Reception to follow.
Presented by
Agenda
*Presentation times are subject to change.
12:30 PM | Welcome and Introduction |
12:40 PM | Molecular Simulations of Protein Diffusion & Thermodynamic Stability in the Bacterial Cytoplasm |
1:25 PM | From Isolated Molecules to Intact Cells – Structure of Ribosomal Arrangements in vitro and in situ |
2:10 PM | Noise in an Inducible Genetic Switch: A Whole Cell Simulation Study |
3:00 PM | Coffee Break |
3:30 PM | Dynamics of a Processive Brownian Machine: the Translating Ribosome |
4:15 PM | Viewing the Ribosome through the Computational Microscope |
5:00 PM | Networking Reception |
Organizers
Tom S. Leyh, PhD
Albert Einstein College of Medicine
Professor Thomas S. Leyh, currently a member of the Department of Microbiology and Immunology at the Albert Einstein College of Medicine, received his PhD from the Biophysics Graduate Group the University of Pennsylvania, where his research focused on nuclear and electron-paramagnetic resonance studies of metal-ligand complexes at enzyme active sites. His training expanded to general studies of enzyme mechanism and catalysis in his postdoctoral work at The Institute for Cancer Research, PA. Broadly considered, Dr Leyh’s laboratory is engaged in a multidisciplinary pursuit of an understanding of the molecular basis of life at many levels. His group discovered the link between sulfur biology and GTPase function, substrate channeling in the sulfate activation pathway, the cysteine metabolome – a group of cysteine biosynthetic enzymes that coalesce to form an ‘energy pump’, and natural inhibitors of bacterial isoprenoid biosynthesis. The Leyh group is currently working on numerous problems including ancient and novel mechanisms of communication between the RNA and protein “worlds,” the molecular basis of selectivity in sulfotransferases, and antibiotic development. Dr Leyh reviews for various journals and has served as a scientific advisor at the NIH and the NSF.
Jennifer Henry, PhD
The New York Academy of Sciences
Speakers
Adrian H. Elcock, PhD
University of Iowa
Adrian Elcock received his D.Phil. in physical chemistry from Oxford University, UK in 1994, having previously obtained a first-class honors degree in chemistry from the University of East Anglia, UK (1989). In 1995 he was awarded a Wellcome Trust International Prize Traveling Fellowship which took him to the research group of Professor J. Andrew McCammon at the University of California, San Diego. He remained in La Jolla until October 2000, when he joined the faculty of the Biochemistry department at the University of Iowa; he was awarded tenure and promoted to associate professor in summer 2006. Dr. Elcock’s work centers on developing and applying molecular simulation techniques to model a variety of biochemical systems. Active research projects range from simulations of small-molecule associations in water to simulations of large-scale molecular models of the bacterial cytoplasm.

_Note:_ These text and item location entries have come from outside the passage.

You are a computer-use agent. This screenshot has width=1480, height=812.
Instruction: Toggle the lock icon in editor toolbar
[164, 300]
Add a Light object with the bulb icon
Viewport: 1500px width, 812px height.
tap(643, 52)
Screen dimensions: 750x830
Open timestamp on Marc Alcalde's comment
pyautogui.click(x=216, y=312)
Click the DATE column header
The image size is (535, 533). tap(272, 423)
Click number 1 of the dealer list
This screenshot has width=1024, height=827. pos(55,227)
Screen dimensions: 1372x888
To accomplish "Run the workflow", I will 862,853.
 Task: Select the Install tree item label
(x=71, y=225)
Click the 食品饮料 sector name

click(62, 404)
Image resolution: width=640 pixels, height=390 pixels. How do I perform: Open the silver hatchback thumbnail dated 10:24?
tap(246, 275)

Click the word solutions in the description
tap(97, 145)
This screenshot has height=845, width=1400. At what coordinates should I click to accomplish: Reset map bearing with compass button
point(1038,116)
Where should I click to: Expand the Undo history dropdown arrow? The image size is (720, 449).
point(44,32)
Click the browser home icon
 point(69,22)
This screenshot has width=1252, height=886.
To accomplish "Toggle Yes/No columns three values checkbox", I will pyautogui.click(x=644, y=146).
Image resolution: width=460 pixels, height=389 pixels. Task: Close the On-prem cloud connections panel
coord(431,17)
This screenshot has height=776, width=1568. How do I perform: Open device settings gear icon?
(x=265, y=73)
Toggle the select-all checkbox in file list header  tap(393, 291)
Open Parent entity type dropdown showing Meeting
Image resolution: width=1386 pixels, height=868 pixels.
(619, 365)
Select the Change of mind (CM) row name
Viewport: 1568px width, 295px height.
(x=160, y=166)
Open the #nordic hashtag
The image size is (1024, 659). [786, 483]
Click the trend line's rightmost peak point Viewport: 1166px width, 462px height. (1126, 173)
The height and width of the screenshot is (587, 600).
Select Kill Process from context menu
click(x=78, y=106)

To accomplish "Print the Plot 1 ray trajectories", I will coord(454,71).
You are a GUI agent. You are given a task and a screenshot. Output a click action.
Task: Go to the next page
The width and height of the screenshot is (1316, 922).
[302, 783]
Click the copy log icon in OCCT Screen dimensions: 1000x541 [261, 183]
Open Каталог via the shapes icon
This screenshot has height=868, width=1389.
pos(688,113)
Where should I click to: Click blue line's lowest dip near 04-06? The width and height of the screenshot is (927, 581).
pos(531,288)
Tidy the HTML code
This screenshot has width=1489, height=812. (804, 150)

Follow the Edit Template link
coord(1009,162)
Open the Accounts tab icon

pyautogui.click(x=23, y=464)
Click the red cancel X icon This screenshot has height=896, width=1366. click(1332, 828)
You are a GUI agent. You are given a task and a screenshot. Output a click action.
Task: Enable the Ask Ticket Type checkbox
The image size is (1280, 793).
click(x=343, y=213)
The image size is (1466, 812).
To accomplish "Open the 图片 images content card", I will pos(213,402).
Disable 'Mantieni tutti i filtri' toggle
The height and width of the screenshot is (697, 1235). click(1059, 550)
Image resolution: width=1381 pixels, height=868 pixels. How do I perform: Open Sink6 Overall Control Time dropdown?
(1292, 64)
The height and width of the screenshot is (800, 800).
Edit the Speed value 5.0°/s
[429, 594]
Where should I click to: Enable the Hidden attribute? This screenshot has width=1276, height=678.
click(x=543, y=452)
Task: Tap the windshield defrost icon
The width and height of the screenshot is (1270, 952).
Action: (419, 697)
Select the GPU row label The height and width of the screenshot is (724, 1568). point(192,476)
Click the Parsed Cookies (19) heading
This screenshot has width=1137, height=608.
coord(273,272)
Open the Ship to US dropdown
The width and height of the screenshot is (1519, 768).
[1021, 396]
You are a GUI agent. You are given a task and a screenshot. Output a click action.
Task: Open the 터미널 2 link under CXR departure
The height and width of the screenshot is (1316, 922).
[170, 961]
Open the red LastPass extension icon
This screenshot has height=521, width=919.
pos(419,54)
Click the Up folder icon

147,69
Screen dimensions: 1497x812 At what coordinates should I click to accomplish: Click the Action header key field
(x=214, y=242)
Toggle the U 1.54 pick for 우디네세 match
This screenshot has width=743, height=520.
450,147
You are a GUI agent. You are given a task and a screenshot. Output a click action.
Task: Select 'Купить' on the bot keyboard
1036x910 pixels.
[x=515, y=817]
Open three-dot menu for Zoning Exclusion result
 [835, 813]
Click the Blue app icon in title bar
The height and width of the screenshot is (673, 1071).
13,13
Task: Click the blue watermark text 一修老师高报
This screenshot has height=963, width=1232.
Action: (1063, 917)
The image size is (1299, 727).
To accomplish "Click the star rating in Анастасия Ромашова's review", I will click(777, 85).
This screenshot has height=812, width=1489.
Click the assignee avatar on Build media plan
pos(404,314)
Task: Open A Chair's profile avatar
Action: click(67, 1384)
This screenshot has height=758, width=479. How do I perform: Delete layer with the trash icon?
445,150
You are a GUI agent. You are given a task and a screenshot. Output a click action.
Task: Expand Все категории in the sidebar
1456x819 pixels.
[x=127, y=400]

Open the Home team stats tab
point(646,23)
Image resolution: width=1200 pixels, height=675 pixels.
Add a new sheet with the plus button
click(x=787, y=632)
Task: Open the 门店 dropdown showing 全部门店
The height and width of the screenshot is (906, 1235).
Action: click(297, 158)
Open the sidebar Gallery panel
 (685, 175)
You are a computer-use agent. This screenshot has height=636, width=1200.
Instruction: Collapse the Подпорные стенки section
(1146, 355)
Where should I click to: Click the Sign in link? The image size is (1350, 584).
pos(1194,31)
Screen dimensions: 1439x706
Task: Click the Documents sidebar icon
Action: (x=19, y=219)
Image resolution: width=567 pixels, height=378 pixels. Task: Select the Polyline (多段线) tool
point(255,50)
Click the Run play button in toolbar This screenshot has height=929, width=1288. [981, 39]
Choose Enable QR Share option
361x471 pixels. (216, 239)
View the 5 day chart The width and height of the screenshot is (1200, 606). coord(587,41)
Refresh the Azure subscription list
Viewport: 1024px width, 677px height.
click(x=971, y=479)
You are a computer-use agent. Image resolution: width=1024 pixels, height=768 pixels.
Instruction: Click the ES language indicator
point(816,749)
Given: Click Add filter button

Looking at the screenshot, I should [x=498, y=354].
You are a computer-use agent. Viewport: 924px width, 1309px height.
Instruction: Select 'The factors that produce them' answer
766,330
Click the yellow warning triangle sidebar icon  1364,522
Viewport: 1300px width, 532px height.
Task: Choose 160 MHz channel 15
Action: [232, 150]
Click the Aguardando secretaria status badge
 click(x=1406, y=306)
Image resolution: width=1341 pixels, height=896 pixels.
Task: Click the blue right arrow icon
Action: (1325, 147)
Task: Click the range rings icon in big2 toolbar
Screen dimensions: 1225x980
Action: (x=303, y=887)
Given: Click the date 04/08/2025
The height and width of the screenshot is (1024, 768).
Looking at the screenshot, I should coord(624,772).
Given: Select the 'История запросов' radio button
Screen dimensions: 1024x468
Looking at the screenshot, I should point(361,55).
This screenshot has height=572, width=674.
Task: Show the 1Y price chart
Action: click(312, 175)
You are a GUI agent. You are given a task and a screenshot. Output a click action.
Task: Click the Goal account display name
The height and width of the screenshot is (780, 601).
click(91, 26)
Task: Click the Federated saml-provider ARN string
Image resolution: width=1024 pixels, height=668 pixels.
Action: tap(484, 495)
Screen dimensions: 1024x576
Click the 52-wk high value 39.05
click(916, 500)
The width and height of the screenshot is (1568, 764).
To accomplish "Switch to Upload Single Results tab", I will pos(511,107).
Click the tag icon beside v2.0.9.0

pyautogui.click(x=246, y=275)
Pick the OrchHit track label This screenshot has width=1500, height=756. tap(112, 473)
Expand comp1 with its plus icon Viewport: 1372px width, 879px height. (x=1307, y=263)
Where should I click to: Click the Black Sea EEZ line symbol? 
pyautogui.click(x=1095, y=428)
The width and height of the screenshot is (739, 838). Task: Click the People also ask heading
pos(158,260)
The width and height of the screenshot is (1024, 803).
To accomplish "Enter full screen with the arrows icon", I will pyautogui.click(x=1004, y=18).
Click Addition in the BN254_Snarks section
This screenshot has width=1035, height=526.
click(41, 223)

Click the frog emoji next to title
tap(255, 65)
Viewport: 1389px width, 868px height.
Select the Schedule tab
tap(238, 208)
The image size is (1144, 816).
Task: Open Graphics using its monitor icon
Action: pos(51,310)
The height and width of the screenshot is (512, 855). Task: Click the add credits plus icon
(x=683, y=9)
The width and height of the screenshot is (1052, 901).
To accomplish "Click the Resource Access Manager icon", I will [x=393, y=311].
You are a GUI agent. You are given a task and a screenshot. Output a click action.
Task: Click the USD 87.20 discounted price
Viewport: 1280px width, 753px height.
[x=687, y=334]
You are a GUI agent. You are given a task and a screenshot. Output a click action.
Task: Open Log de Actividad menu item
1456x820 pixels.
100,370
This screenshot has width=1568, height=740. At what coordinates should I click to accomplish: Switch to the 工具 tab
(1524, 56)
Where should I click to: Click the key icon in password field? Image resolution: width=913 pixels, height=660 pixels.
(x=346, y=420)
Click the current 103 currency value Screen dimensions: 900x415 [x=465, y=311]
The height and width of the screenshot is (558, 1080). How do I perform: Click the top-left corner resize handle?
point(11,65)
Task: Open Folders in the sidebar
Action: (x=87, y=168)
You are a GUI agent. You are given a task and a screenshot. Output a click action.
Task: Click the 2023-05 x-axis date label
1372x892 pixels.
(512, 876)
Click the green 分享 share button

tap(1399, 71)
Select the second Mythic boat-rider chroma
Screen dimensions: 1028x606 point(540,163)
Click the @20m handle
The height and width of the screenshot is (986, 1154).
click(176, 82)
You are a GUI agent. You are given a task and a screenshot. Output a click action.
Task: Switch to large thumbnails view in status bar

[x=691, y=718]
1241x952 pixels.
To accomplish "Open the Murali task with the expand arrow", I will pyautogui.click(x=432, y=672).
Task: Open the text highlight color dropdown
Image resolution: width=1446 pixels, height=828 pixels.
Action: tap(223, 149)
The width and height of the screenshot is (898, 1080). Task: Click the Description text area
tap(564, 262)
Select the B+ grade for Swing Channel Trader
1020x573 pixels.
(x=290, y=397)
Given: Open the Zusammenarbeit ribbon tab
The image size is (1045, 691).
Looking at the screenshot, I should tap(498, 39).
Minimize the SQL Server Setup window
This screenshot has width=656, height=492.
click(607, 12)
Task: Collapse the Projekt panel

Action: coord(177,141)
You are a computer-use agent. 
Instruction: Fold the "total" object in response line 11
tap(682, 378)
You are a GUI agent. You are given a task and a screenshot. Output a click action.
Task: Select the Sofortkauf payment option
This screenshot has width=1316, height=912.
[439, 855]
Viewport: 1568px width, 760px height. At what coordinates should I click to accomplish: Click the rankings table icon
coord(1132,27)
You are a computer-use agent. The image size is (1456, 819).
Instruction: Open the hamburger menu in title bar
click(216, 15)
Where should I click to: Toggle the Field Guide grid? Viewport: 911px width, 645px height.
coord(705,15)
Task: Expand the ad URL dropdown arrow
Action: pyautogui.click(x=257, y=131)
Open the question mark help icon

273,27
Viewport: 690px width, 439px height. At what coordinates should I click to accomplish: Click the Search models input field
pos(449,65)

Ruben L. Gonzalez, Jr., PhD
Columbia University
Ruben Gonzalez received a BS in Chemistry and Biochemistry from Florida International University (FIU) in 1995. While at FIU, he did undergraduate research with Prof. Stephen Winkle in the Department of Chemistry and Biochemistry, where he investigated the thermodynamics and kinetics of protein and carcinogen binding to unusual DNA structures. Gonzalez then moved to the Department of Chemistry at the University of California, Berkeley to do his doctoral research with Prof. Ignacio Tinoco. While in Prof. Tinoco's laboratory, Gonzalez's research interests focused on the structure and thermodynamics of a specific RNA structure, known as an RNA pseudoknot, which is involved in the translational control of gene expression in many viruses. In particular, Gonzalez was interested in how specific binding of divalent metal ions stabilize RNA pseudoknot structures. As part of his research in Prof. Tinoco's laboratory, Gonzalez helped develop now widely-used methodology for using cobalt (III) hexamine as a mimic of magnesium (II) hexahydrate in order to determine the solution structures of divalent metal ion binding sites in complex RNA structures using nuclear magnetic resonance spectroscopy. Upon obtaining his PhD in Chemistry in 2000, Dr Gonzalez moved to Stanford University where he did postdoctoral research as an American Cancer Society Postdoctoral Fellow in the laboratories of Prof. Joseph D. Puglisi in the Department of Structural Biology and Prof. Steven Chu in the Department of Physics and Applied Physics. While at Stanford, Dr Gonzalez helped integrate expertise from Profs Puglisi's and Chu's laboratories in order to pioneer the first single-molecule fluorescence investigations of the ribosome, the universally-conserved RNA-based molecular machine responsible for protein synthesis in all living cells. Dr Gonzalez joined the Department of Chemistry at Columbia University as an Assistant Professor in 2006. Research in his laboratory focuses on the biophysical chemistry and biochemistry of Nature's RNA-based molecular machines, with a current emphasis on the mechanism and regulation of protein synthesis by the ribosome. Research in Prof. Gonzalez's laboratory has been recognized with numerous awards, including a Burroughs Wellcome Fund Career Award in the Biomedical Sciences, a National Science Foundation CAREER Award, an American Cancer Society Research Scholar Award, a Columbia University RISE Award and, most recently, a Distinguished Columbia Faculty Award.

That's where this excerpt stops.